En el capítulo 54 de la citada obra ofrece de éste un perfil en el que no logra ocultar su admiración de ciudadano ni su emoción de beneficiado. En la redacción de La guerra de Yugurta (v.) el autor renovó su intención moral, y ratificó el mérito civil de su actividad literaria: «maius commodum est ex otio meo quam ex áliorum negotiis rei publicae venturum», puesto que los ejemplos y recuerdos del pasado son los mejores estímulos para las acciones presentes. El tema de esta segunda monografía resulta asimismo sombrío: «Voy a narrar la guerra que el pueblo romano llevó a cabo contra Yugurta, porque fue una lucha grande, sangrienta y con alternativas de victoria y derrota, y también porque en tal ocasión combatióse por primera vez el dominio de la nobleza». El exordio de Salustio parece anunciar un propósito de historiador adversario de los optimates; los hechos que empieza a considerar son el mal gobierno de la nobleza senatorial, convertida, luego de los Gracos, en deshonesto árbitro del Estado, la inevitable aparición de la oposición democrática y la ascensión de su nuevo adalid, Mario, cuyo triunfo cierra la obra que nos ocupa.

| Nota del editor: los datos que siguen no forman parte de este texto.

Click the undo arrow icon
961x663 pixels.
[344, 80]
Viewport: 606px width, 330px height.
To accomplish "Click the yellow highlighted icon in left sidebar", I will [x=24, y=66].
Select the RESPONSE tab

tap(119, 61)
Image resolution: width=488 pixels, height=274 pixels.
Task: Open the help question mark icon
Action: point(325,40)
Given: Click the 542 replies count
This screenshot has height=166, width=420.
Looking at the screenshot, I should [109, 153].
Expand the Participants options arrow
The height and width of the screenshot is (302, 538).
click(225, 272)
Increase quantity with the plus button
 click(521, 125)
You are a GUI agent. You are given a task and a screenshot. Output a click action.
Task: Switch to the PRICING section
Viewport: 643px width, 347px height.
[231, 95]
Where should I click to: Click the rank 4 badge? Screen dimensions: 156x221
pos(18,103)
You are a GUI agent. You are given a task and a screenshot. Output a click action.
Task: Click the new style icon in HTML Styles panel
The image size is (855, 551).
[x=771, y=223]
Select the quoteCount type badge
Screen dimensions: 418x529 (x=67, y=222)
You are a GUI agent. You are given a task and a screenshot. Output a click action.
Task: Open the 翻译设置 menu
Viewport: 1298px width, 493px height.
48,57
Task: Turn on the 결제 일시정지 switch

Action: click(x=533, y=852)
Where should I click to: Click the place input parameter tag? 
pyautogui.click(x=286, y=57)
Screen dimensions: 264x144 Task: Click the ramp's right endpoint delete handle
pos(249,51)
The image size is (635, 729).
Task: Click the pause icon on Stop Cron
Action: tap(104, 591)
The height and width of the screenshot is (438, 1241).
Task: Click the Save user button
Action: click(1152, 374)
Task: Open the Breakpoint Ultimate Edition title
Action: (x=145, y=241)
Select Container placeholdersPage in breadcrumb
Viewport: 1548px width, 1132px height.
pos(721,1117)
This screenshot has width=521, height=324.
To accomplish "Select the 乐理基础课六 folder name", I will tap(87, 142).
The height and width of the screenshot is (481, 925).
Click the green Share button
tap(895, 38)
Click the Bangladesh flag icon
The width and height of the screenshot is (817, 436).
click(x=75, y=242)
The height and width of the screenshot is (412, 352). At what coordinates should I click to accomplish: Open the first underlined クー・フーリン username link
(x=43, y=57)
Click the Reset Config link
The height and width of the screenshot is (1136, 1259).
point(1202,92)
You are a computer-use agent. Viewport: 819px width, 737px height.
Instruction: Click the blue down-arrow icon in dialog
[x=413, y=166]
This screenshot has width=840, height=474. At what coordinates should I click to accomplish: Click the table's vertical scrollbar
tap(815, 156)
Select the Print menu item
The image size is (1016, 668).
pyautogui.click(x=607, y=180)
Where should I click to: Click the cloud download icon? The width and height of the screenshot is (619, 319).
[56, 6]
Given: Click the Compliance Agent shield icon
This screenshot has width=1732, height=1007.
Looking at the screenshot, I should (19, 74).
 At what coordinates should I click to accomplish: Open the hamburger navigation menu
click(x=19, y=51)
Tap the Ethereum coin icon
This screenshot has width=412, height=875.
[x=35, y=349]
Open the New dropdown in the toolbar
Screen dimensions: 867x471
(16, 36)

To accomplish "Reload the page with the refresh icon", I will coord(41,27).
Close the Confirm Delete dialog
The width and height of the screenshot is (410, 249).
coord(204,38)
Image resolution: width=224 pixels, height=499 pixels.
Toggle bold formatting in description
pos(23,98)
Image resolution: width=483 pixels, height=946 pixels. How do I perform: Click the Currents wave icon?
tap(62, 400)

Sin embargo, el autor consigue en ella permanecer al margen de los partidos. Severo contra la nobleza, reconoce, empero, los intentos sediciosos de la plebe; además, aprecia la integridad y el juicio del aristócrata Metelo, y no regatea elogios a Sila ni censuras a Mario. Tal monografía es más extensa que La conjuración de Catilina, por cuanto en ella hay mayor número de acontecimientos y personajes, y el campo de la acción (África y Roma) resulta más amplio. La estructura de la obra queda mejor ordenada, las digresiones son menores, la narración es menos complicada y la precisión de los datos cronológicos y de los detalles históricos más cuidadosa. No conservamos los cinco libros de las Historiae en los que Salustio continuaba las Historiae de Cornelió Sisenna; iniciábanse, efectivamente, en el año 78, el último de la obra de este otro autor, terminaban en 67 y abarcaban los doce años comprendidos entre la muerte de Sila y el final de la guerra contra los piratas.
Del texto en cuestión existen, empero, algunos fragmentos, el núcleo más importante de los cuales está integrado por cuatro discursos y dos cartas. Aun cuando aparezca modelado en Tucídides, el estilo de Salustio, vigoroso y noble, no es fruto de una vulgar imitación. En cuanto a sus antecesores latinos, el autor parece haber detenido su atención en el viejo Catón, el más personal de los prosistas romanos y su único predecesor realmente digno, en cuyas páginas Salustio encontró abundantes ejemplos de la elocuencia enérgica, sentenciosa, concisa y vibrante a la que supo conferir la más elevada forma artística.